| layout | default |
|---|---|
| title | Chapter 1: Getting Started |
| nav_order | 1 |
| parent | Shotgun Tutorial |
Welcome to Chapter 1: Getting Started. In this part of Shotgun Tutorial: Spec-Driven Development for Coding Agents, you will build an intuitive mental model first, then move into concrete implementation details and practical production tradeoffs.
This chapter gets Shotgun running in a repository so you can generate your first spec-driven workflow.
uvx shotgun-sh@latest- Launch Shotgun in your project directory.
- Let it index the repository when prompted.
- Start with a research-oriented request before asking for implementation.
Example prompt:
Research how authentication currently works and propose a staged implementation plan for password reset.
- Python: 3.11+
- install method:
uvx shotgun-sh@latest - default interaction: TUI-first workflow
- default execution mode: Planning
You now have Shotgun running with a first research and planning loop.
Next: Chapter 2: Router Architecture and Agent Lifecycle
The FileTokenCount class in scripts/count_tokens.py handles a key part of this chapter's functionality:
class FileTokenCount(NamedTuple):
"""Token count for a single file."""
path: Path
tokens: int
chars: int
class FolderSummary(NamedTuple):
"""Token count summary for a folder."""
path: Path
files: list[FileTokenCount]
total_tokens: int
total_chars: int
def get_encoder(model: str = "cl100k_base") -> tiktoken.Encoding:
"""Get tiktoken encoder. cl100k_base is used by Claude/GPT-4."""
return tiktoken.get_encoding(model)
def count_tokens(text: str, encoder: tiktoken.Encoding | None = None) -> int:
"""Count tokens in a string."""
if encoder is None:
encoder = get_encoder()
return len(encoder.encode(text))
def count_file_tokens(This class is important because it defines how Shotgun Tutorial: Spec-Driven Development for Coding Agents implements the patterns covered in this chapter.
The FolderSummary class in scripts/count_tokens.py handles a key part of this chapter's functionality:
class FolderSummary(NamedTuple):
"""Token count summary for a folder."""
path: Path
files: list[FileTokenCount]
total_tokens: int
total_chars: int
def get_encoder(model: str = "cl100k_base") -> tiktoken.Encoding:
"""Get tiktoken encoder. cl100k_base is used by Claude/GPT-4."""
return tiktoken.get_encoding(model)
def count_tokens(text: str, encoder: tiktoken.Encoding | None = None) -> int:
"""Count tokens in a string."""
if encoder is None:
encoder = get_encoder()
return len(encoder.encode(text))
def count_file_tokens(
file_path: Path, encoder: tiktoken.Encoding
) -> FileTokenCount | None:
"""Count tokens in a single file.
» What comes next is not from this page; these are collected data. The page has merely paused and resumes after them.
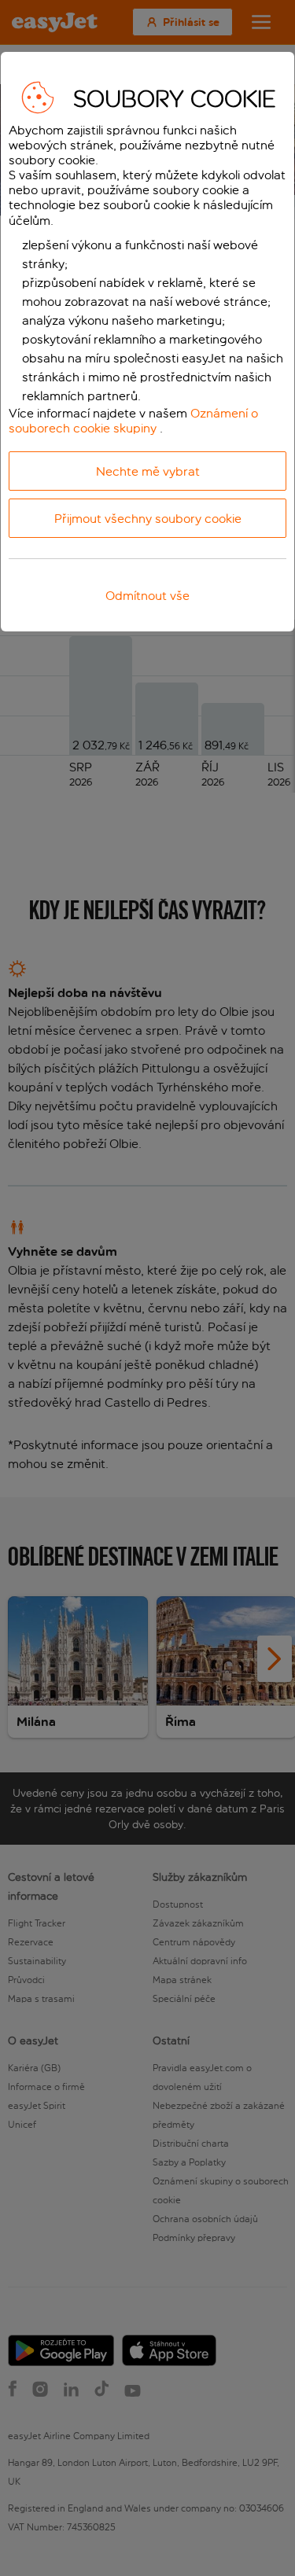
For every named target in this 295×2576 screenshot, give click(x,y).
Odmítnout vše (147, 595)
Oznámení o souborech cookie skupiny (133, 421)
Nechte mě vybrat (148, 471)
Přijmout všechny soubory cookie (148, 518)
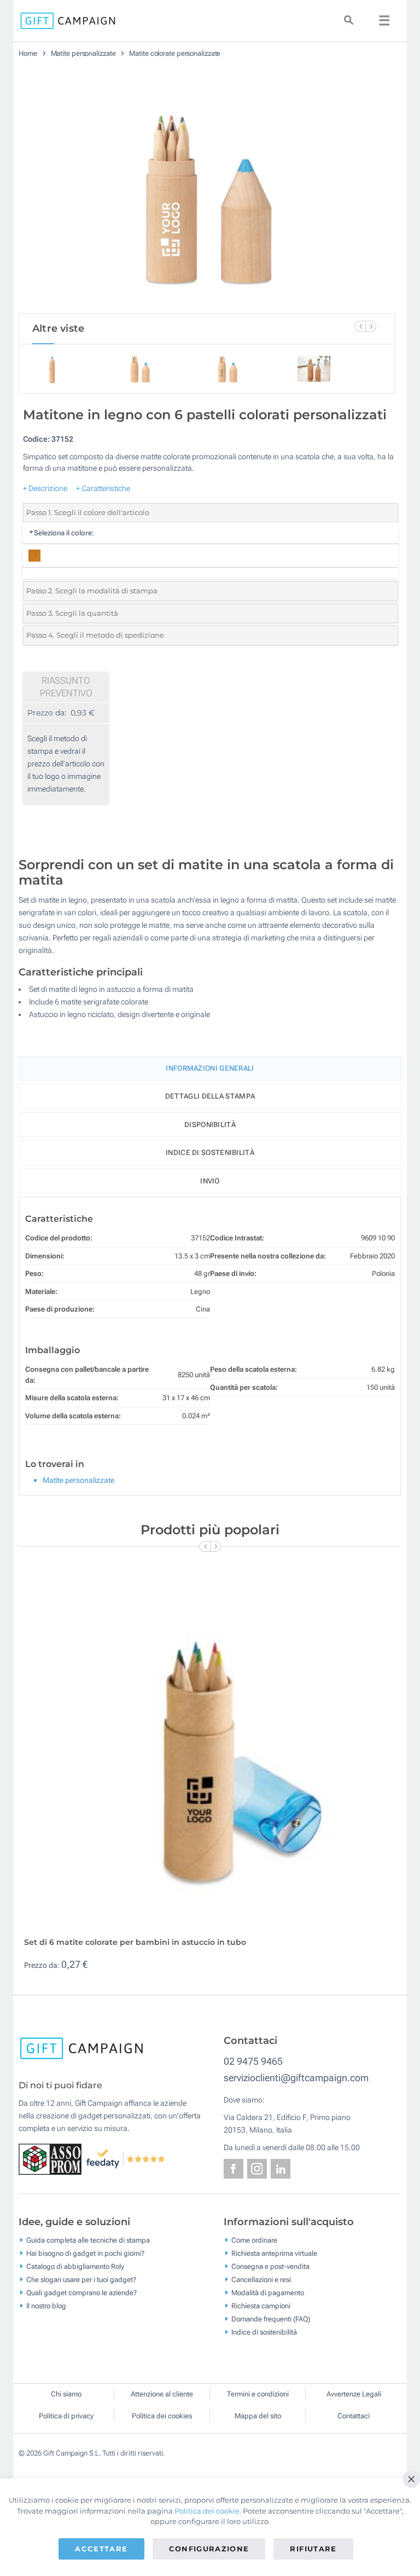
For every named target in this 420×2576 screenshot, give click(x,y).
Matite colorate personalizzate (174, 53)
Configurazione (209, 2548)
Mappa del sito (258, 2416)
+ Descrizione (45, 488)
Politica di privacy (66, 2416)
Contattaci (353, 2416)
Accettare (101, 2548)
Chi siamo (66, 2394)
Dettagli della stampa (210, 1096)
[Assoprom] (52, 2158)
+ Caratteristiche (103, 488)
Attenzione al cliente (162, 2394)
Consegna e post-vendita (270, 2266)
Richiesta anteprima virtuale (274, 2253)
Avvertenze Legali (353, 2394)
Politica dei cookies (162, 2416)
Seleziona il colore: (61, 533)
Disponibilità (210, 1124)
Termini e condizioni (258, 2394)
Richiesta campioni (260, 2305)
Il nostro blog (46, 2305)
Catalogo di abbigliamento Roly (75, 2266)
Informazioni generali (210, 1068)
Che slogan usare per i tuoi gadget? (81, 2279)
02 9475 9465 (253, 2061)
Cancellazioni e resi (261, 2279)
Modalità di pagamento (267, 2292)
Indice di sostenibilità (210, 1152)
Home (28, 53)
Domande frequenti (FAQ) (270, 2318)
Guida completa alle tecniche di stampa (88, 2240)
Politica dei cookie (207, 2510)
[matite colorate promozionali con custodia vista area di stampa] (207, 190)
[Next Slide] (370, 326)
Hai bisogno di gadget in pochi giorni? (85, 2253)
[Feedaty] (126, 2158)
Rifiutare (313, 2548)
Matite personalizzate (83, 53)
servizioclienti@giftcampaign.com (296, 2077)
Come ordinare (254, 2240)
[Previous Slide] (359, 326)
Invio (210, 1181)
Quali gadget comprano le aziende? (81, 2292)
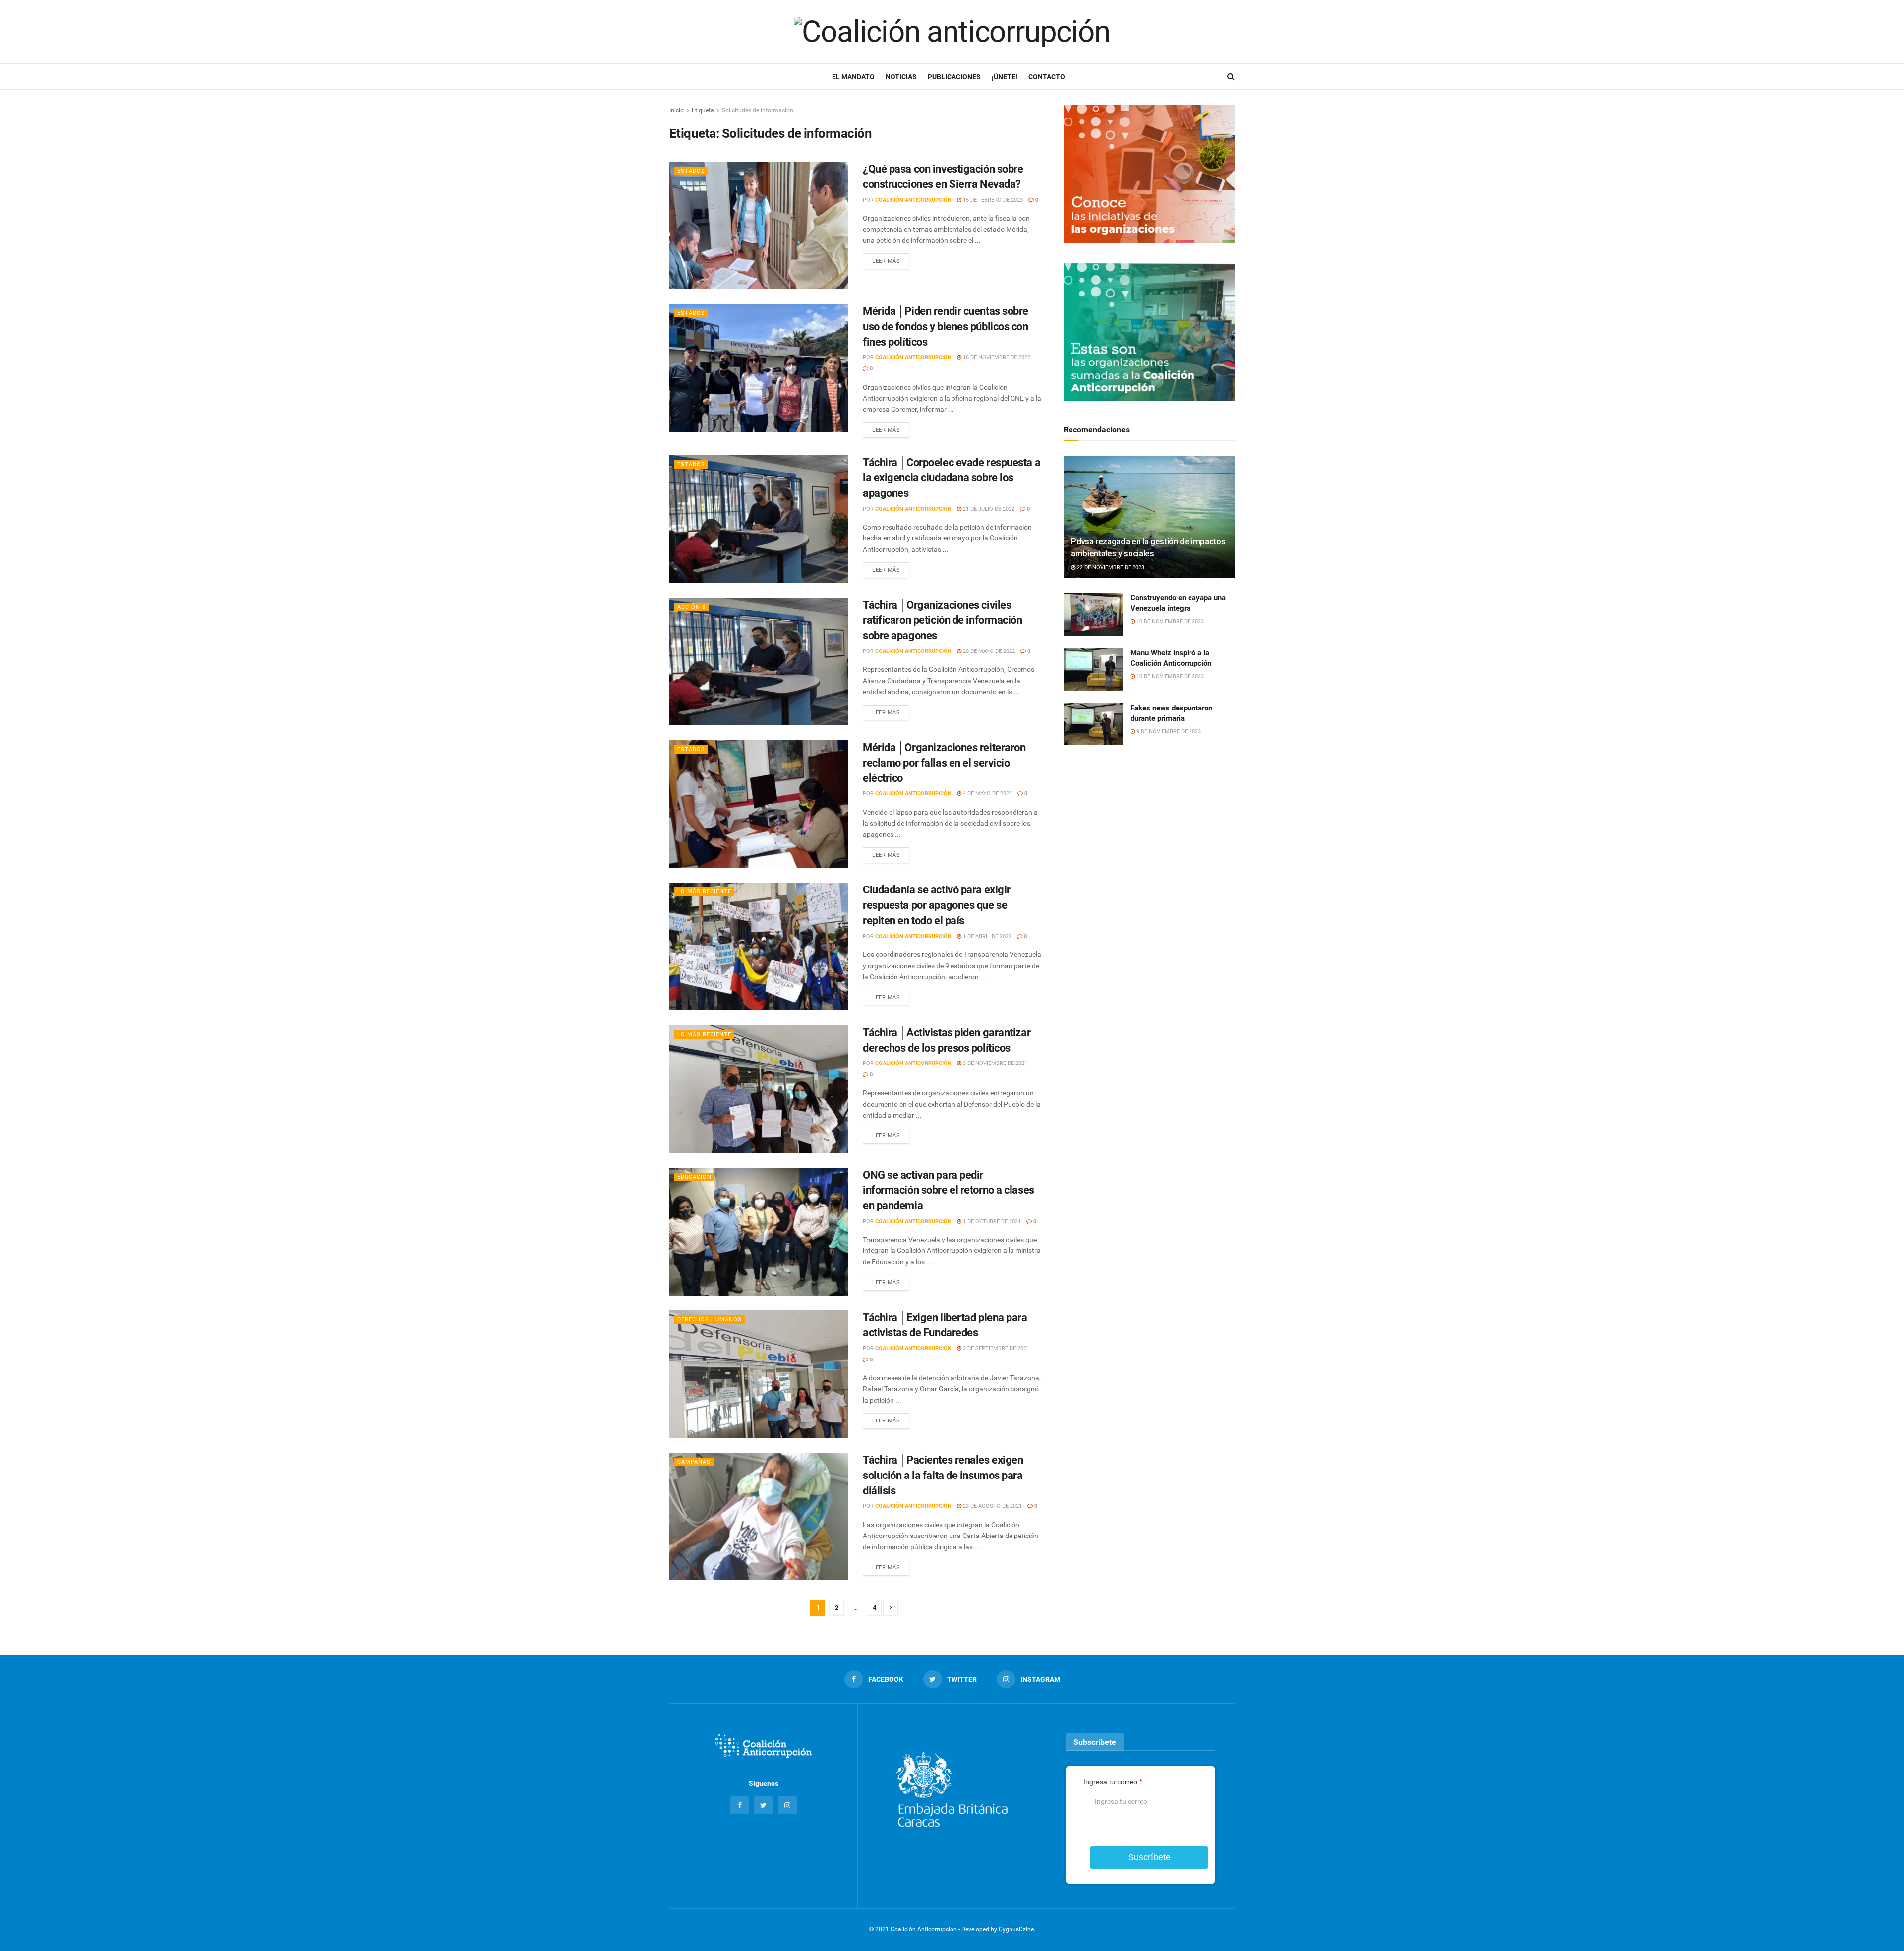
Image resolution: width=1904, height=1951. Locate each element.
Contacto (1046, 77)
Returns None for binary/unreadable files."""
try:
content = file_path.read_text(encoding="utf-8")
tokens = count_tokens(content, encoder)
return FileTokenCount(path=file_path, tokens=tokens, chars=len(content))
except (UnicodeDecodeError, PermissionError):This class is important because it defines how Shotgun Tutorial: Spec-Driven Development for Coding Agents implements the patterns covered in this chapter.
The get_encoder function in scripts/count_tokens.py handles a key part of this chapter's functionality:
def get_encoder(model: str = "cl100k_base") -> tiktoken.Encoding:
"""Get tiktoken encoder. cl100k_base is used by Claude/GPT-4."""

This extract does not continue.